(RECORD SET Opens)

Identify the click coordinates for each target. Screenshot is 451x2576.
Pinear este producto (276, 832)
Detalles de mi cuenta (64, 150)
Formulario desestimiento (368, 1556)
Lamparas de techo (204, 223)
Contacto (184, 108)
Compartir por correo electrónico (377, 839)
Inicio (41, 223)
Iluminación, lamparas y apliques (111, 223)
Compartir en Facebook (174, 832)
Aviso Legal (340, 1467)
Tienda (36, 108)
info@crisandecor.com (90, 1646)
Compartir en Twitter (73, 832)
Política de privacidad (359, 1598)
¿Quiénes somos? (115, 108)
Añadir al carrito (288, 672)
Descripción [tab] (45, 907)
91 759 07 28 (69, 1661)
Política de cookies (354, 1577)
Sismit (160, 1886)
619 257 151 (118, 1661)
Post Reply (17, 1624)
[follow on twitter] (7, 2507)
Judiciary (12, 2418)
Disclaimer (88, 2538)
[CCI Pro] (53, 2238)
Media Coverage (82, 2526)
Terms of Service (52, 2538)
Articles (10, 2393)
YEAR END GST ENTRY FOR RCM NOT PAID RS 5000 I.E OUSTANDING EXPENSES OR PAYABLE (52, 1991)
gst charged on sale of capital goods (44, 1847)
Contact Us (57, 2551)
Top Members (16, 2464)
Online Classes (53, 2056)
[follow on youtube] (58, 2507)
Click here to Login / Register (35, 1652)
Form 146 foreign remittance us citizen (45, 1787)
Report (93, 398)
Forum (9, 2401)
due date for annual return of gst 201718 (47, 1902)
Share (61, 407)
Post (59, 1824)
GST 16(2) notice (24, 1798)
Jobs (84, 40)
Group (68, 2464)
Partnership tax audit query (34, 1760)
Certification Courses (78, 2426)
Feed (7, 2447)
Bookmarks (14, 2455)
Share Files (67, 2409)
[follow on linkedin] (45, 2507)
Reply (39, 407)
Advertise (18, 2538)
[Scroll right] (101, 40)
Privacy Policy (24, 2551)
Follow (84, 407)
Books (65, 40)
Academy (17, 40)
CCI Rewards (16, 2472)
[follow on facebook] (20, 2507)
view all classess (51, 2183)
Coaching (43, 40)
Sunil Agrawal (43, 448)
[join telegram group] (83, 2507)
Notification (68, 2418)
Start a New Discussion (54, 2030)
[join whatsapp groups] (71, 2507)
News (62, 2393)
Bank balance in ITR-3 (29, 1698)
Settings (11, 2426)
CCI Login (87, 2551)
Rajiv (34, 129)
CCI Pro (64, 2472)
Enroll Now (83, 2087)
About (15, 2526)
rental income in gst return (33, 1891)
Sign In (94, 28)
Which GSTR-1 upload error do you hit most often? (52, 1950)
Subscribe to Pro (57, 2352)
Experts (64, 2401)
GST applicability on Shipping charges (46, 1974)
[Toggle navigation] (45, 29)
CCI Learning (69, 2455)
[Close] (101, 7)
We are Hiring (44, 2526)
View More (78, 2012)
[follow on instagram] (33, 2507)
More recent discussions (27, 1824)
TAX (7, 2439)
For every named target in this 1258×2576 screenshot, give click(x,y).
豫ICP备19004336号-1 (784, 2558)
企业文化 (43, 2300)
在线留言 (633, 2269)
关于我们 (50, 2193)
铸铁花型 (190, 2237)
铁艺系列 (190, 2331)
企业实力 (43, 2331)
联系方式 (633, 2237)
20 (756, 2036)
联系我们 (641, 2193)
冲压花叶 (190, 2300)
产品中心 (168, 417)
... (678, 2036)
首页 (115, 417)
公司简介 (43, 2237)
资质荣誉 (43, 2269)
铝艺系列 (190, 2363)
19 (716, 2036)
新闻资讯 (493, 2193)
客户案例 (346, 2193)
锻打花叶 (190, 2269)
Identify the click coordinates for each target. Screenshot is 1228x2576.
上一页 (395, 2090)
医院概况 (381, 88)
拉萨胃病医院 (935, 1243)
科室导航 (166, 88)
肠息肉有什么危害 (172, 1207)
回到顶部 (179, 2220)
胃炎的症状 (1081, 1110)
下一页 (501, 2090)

(RECORD SET Closes)

WHAT THIS TASK INVOLVES
For this exercise, repeat exactly the lines of the data above from the one with "[join whatsapp groups] (71, 2507)" down to the one with "胃炎的症状 (1081, 1110)", both end lines included.

ANSWER TO THIS PROBLEM
[join whatsapp groups] (71, 2507)
News (62, 2393)
Bank balance in ITR-3 (29, 1698)
Settings (11, 2426)
CCI Login (87, 2551)
Rajiv (34, 129)
CCI Pro (64, 2472)
Enroll Now (83, 2087)
About (15, 2526)
rental income in gst return (33, 1891)
Sign In (94, 28)
Which GSTR-1 upload error do you hit most often? (52, 1950)
Subscribe to Pro (57, 2352)
Experts (64, 2401)
GST applicability on Shipping charges (46, 1974)
[Toggle navigation] (45, 29)
CCI Learning (69, 2455)
[Close] (101, 7)
We are Hiring (44, 2526)
View More (78, 2012)
[follow on instagram] (33, 2507)
More recent discussions (27, 1824)
TAX (7, 2439)
For every named target in this 1258×2576 screenshot, give click(x,y).
豫ICP备19004336号-1 (784, 2558)
企业文化 (43, 2300)
在线留言 (633, 2269)
关于我们 (50, 2193)
铸铁花型 (190, 2237)
铁艺系列 (190, 2331)
企业实力 (43, 2331)
联系方式 (633, 2237)
20 (756, 2036)
联系我们 (641, 2193)
冲压花叶 (190, 2300)
产品中心 (168, 417)
... (678, 2036)
首页 (115, 417)
公司简介 (43, 2237)
资质荣誉 (43, 2269)
铝艺系列 (190, 2363)
19 (716, 2036)
新闻资讯 (493, 2193)
客户案例 (346, 2193)
锻打花叶 (190, 2269)
Identify the click coordinates for each target. Screenshot is 1228x2576.
上一页 (395, 2090)
医院概况 (381, 88)
拉萨胃病医院 (935, 1243)
科室导航 (166, 88)
肠息肉有什么危害 (172, 1207)
回到顶部 (179, 2220)
胃炎的症状 (1081, 1110)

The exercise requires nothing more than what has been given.